This weekend, I woke up with a cold. My body ached, my nose was stuffy, and I felt weak and miserable.
Now, the American thing to do is to think about where I picked up the germ, so I thought back over the last few days. There was the plane trip, of course, as well as the young woman in Customer Service the other day who coughed on my receipt. We Americans are all about disease transmission. But the German thing to do is to think about when I got chilled. Getting chilled is a fact of life in this land of changeable wet weather, and I got chilled on Thursday afternoon when I took a brisk walk and came home with cold feet and a runny nose. Many Americans are scornful of this idea, but research does appear to show that if cold germs are already present in your system, becoming chilled can cause a mild asymptomatic infection to develop into the Real Thing.
I went down to the Apotheke and picked up the cold remedy pictured above because it contains elderberry extract. Europeans have been using elderberry against colds for thousands of years, as we all know from Hans Christian Andersen’s “The Little Elder-Tree Mother,” possibly the first description of a drug trip in children’s literature. Medical studies have found that elderberry extract contains a powerful antiviral agent that can cure the flu within a couple of days. So I took my elderberry remedy, and I drank hot elderberry tea, and I ate elderberry jam on my toast, too, just to make sure. Elderberry jam tastes like a cross between blueberries and dark sweet cherries.
It’s Monday morning. After two days of feeling awful, I’m completely symptom-free. So I don’t laugh at old wives’ tales. There’s a reason those wives lived to be old!
____________
## Your tasks
#1 Answer these questions using the post about catching a cold:
(a) On what day and at what time of day did the writer get chilled?
(b) Where did the writer go to buy the cold remedy?
(c) What does elderberry jam taste like, according to the post?
#2 From the post about catching a cold, return everything from "Now, the American" down to "the Real Thing.", copied word for word.

## Data extract
____________
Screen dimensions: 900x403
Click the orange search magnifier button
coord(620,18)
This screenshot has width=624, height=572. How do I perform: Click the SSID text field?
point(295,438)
____________
## Answers by item
#1
(a) Thursday afternoon
(b) The Apotheke
(c) A cross between blueberries and dark sweet cherries

#2
Now, the American thing to do is to think about where I picked up the germ, so I thought back over the last few days. There was the plane trip, of course, as well as the young woman in Customer Service the other day who coughed on my receipt. We Americans are all about disease transmission. But the German thing to do is to think about when I got chilled. Getting chilled is a fact of life in this land of changeable wet weather, and I got chilled on Thursday afternoon when I took a brisk walk and came home with cold feet and a runny nose. Many Americans are scornful of this idea, but research does appear to show that if cold germs are already present in your system, becoming chilled can cause a mild asymptomatic infection to develop into the Real Thing.